• [EXTRACTED ENTRIES]

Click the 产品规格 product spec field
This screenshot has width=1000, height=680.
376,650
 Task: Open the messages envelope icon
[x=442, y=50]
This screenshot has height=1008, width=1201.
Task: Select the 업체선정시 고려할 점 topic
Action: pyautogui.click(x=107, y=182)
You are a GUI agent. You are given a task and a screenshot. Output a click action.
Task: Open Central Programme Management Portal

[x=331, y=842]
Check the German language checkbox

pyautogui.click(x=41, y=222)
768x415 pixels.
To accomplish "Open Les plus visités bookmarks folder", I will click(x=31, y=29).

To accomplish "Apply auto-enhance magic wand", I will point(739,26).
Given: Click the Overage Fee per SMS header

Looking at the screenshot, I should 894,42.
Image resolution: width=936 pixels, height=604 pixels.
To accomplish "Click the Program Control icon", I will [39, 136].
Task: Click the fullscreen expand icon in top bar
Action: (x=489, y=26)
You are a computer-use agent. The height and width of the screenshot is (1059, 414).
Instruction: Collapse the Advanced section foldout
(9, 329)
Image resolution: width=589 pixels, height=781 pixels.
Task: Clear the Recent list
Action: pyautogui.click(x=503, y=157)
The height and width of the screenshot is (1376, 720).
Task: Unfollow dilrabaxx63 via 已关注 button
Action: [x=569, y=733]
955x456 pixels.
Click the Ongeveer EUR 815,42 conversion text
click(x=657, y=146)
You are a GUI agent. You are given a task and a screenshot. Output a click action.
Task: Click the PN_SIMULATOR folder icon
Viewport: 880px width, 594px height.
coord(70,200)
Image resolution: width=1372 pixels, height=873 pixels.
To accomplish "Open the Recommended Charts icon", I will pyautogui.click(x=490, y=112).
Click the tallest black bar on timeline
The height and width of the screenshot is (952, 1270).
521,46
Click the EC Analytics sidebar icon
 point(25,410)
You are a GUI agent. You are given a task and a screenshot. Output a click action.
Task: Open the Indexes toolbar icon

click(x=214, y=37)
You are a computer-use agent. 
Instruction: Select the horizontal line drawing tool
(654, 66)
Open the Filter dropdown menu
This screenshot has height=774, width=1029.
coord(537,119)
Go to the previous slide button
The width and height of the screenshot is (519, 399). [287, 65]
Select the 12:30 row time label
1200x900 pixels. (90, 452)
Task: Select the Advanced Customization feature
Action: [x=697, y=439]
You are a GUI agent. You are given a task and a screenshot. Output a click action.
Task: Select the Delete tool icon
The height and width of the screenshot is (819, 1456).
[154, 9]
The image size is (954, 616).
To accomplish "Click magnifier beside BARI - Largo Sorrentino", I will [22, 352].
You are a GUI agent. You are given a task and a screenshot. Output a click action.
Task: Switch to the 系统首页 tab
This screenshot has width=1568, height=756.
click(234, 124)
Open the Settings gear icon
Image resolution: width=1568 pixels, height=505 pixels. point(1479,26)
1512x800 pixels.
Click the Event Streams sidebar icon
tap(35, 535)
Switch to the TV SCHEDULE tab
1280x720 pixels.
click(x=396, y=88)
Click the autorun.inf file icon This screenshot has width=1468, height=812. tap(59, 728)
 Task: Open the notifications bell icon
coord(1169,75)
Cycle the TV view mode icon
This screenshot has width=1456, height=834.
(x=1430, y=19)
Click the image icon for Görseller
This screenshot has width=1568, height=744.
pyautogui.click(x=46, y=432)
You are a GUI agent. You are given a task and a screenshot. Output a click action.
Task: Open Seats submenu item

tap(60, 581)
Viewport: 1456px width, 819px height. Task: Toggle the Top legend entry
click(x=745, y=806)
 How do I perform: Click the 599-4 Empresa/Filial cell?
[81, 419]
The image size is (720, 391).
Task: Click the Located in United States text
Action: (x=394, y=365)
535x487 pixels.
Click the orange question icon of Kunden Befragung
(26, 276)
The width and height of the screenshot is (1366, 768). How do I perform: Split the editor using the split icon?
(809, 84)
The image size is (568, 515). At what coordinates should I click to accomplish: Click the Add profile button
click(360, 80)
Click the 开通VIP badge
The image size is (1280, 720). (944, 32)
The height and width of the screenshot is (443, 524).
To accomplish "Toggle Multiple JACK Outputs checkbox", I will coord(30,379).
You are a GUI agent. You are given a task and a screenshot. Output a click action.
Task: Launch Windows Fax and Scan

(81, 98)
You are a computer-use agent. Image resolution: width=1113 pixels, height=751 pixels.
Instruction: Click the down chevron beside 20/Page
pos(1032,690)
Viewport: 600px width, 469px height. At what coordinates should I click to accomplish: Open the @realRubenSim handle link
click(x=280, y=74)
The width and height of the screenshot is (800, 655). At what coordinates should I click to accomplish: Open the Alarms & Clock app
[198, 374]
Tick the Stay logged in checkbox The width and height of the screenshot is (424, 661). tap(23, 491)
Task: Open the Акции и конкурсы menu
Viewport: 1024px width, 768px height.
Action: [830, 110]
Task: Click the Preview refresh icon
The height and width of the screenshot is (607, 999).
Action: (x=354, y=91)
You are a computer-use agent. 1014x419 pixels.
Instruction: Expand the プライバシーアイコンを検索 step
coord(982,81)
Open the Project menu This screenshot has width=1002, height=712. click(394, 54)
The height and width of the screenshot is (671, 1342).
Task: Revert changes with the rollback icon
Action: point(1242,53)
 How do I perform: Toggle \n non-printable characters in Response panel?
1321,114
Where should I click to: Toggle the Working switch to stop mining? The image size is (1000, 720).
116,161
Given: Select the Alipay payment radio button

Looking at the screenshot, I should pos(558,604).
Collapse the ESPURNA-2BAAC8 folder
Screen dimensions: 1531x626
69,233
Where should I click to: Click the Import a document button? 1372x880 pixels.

• [THE TASK]
Please find every line in the records that contains the word "computer", matching case exactly, and copy each of those lines.

• [FULL OUTPUT]
You are a computer-use agent. The height and width of the screenshot is (1059, 414).
You are a computer-use agent. 
You are a computer-use agent. Image resolution: width=1113 pixels, height=751 pixels.
You are a computer-use agent. 1014x419 pixels.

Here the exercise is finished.